Are you ready for your toughest workout? The new trend in the field of functional training is high-intensity strength and endurance exercises.
If you want to clear your head after a hard day at work and really want to work off, functional training is the right alternative for you! The combination of intense strength and endurance elements makes it the perfect full body workout. We’ll show you where the sport originated and what you can imagine under this form of training.
Where does functional training come from?
The functional training, which originated in the USA, was originally developed by special units of the US military and the police, as well as the fire brigade, in order to prepare them for extremely, physically demanding missions.
If you look at the halls or rooms in which the athletes practice their sweaty workouts, it cannot be compared with conventional fitness studios. Rather, you will find numerous dumbbells, rings, pull-up bars, kettlebells, ropes, vaulting boxes or medicine balls, as well as rowing machines. Movements such as running, rowing, skipping rope jumping, climbing and carrying unusual objects are on the program. The workout is based on extensive strength and endurance training in small groups under the guidance of a coach.
Functional training is characterized by the following three principles:
- Functional movements
- Constantly changing stimuli
- High intensity
What is the difference between functional training and classic strength training?
To put it simply, functional movements are all movements that occur in nature or in everyday life. Take the popular exercise called the deadlift. The sequence of movements is comparable to picking up an object (e.g. carrying a crate of drinks). In contrast to conventional exercises, such as isolated biceps curls in the home weight room or fitness studio, this holistic workout involves muscular interaction and stabilization of the joints.
The aim is to improve endurance, coordination, speed, rapid strength, maximum strength, endurance and flexibility with the help of functional and multi-joint exercises that stress the whole body. Ultimately, this means that the movements are suitable and transferrable for everyday life, and so there is a comprehensive improvement in coordinative and physical skills. The advantage for you: You can lend a hand the next time your friends move!
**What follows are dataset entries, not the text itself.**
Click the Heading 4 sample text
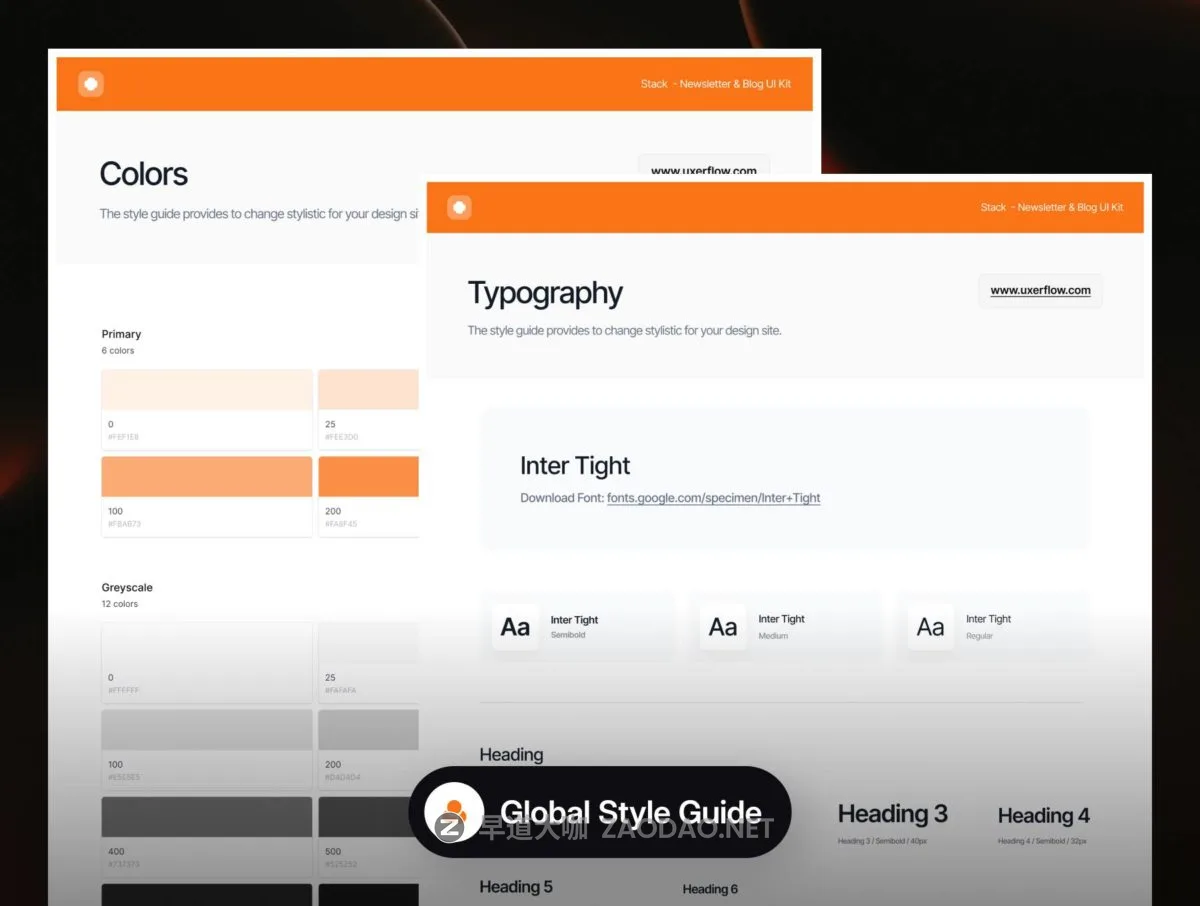The width and height of the screenshot is (1200, 906). pos(1043,816)
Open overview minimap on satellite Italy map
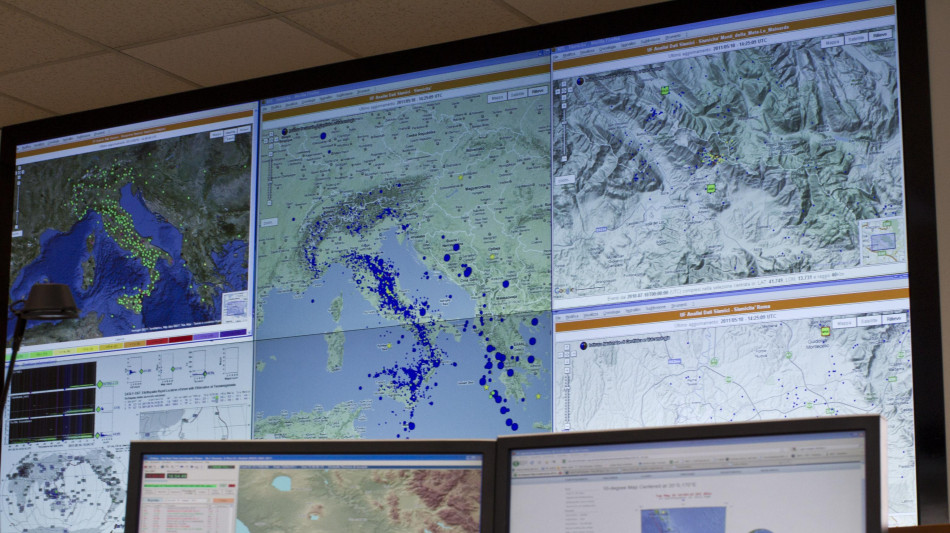 click(234, 307)
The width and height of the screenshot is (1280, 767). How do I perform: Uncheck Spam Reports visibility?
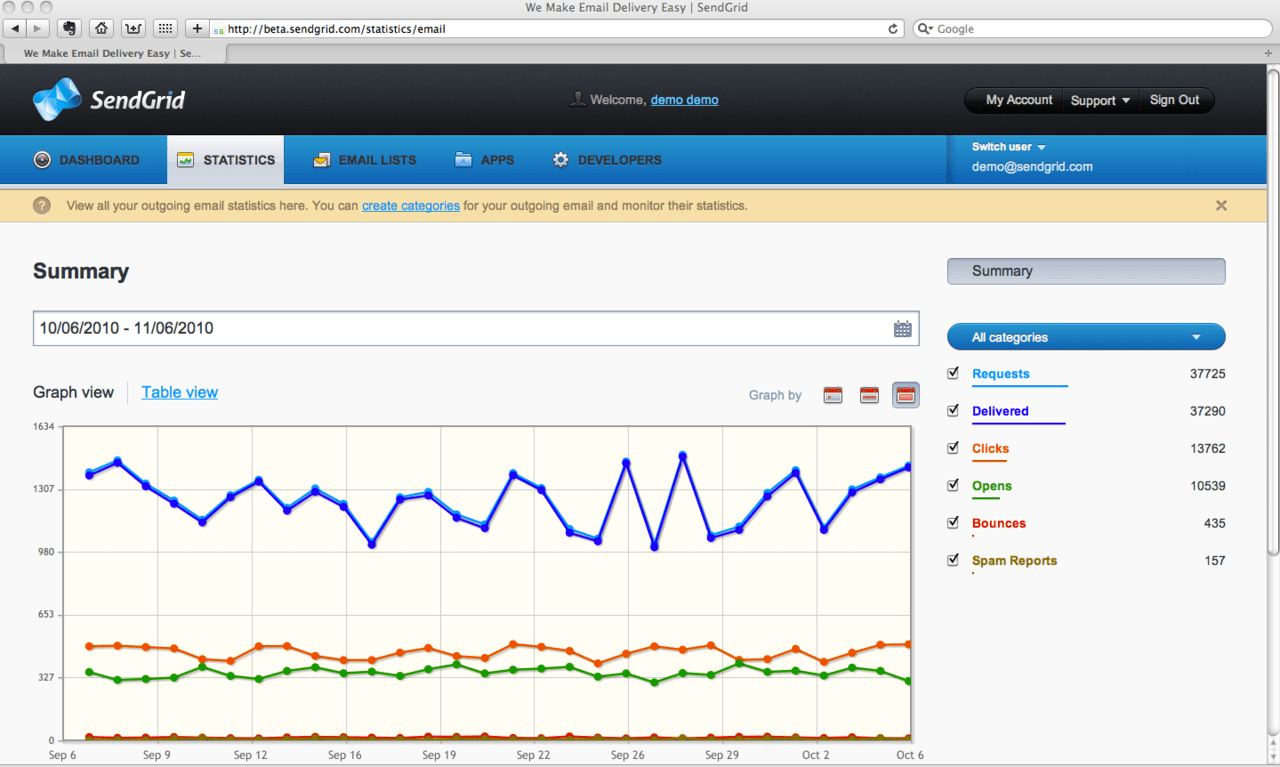[x=952, y=559]
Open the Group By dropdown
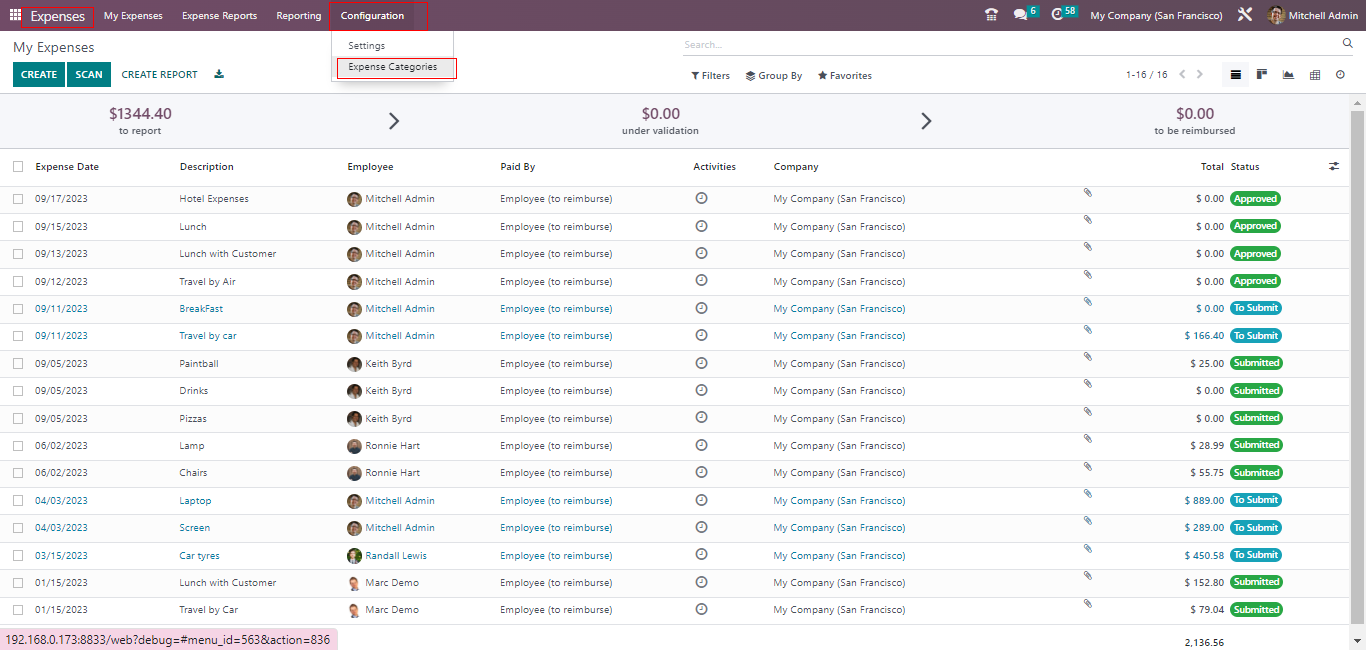Image resolution: width=1366 pixels, height=650 pixels. (x=773, y=76)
How does a functional training look like?
One unit lasts about an hour. You start with a warm-up of 10 to 15 minutes. This is followed by the technical training in which the athletes learn the techniques for the upcoming “workout of the day”, or WOD for short.
The WOD is the central core of the training. Here the expectations of the training unit and individual exercises (e.g. desired repetitions and weights) are recorded in writing. In the WOD there are usually fixed combinations of exercises. These give a specific sequence of exercises. Take the Chelsea WOD. This series of exercises consists of 5 pull-ups, 10 push-ups and 15 squats. Each round consists of one minute, in which all exercises are to be performed with the specified repetitions. A total of 30 laps are completed in 30 minutes.
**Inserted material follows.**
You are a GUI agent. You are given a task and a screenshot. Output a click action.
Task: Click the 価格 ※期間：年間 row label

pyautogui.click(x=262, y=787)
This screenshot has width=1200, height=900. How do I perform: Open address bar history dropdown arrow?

Often the units follow the amrap principle, that means as many reps or rounds as possible. The exercise variation is carried out without a break, which leads to a consistently high and sweaty intensity. Finally, there is targeted stretching in the group so that the stressed muscles can regenerate sufficiently. Are you looking for the optimal protein supply after intensive training? With our functional training package, we have developed a bundle that is optimally tailored to the needs of trainees in the functional area.
In functional training, whether you are a beginner, trained or top athlete, the correct and controlled execution of the exercises is the top priority in order to prevent injuries. Anyone who would like to increase their limits and performance, burn calories and train in a motivating group, is exactly right with this training.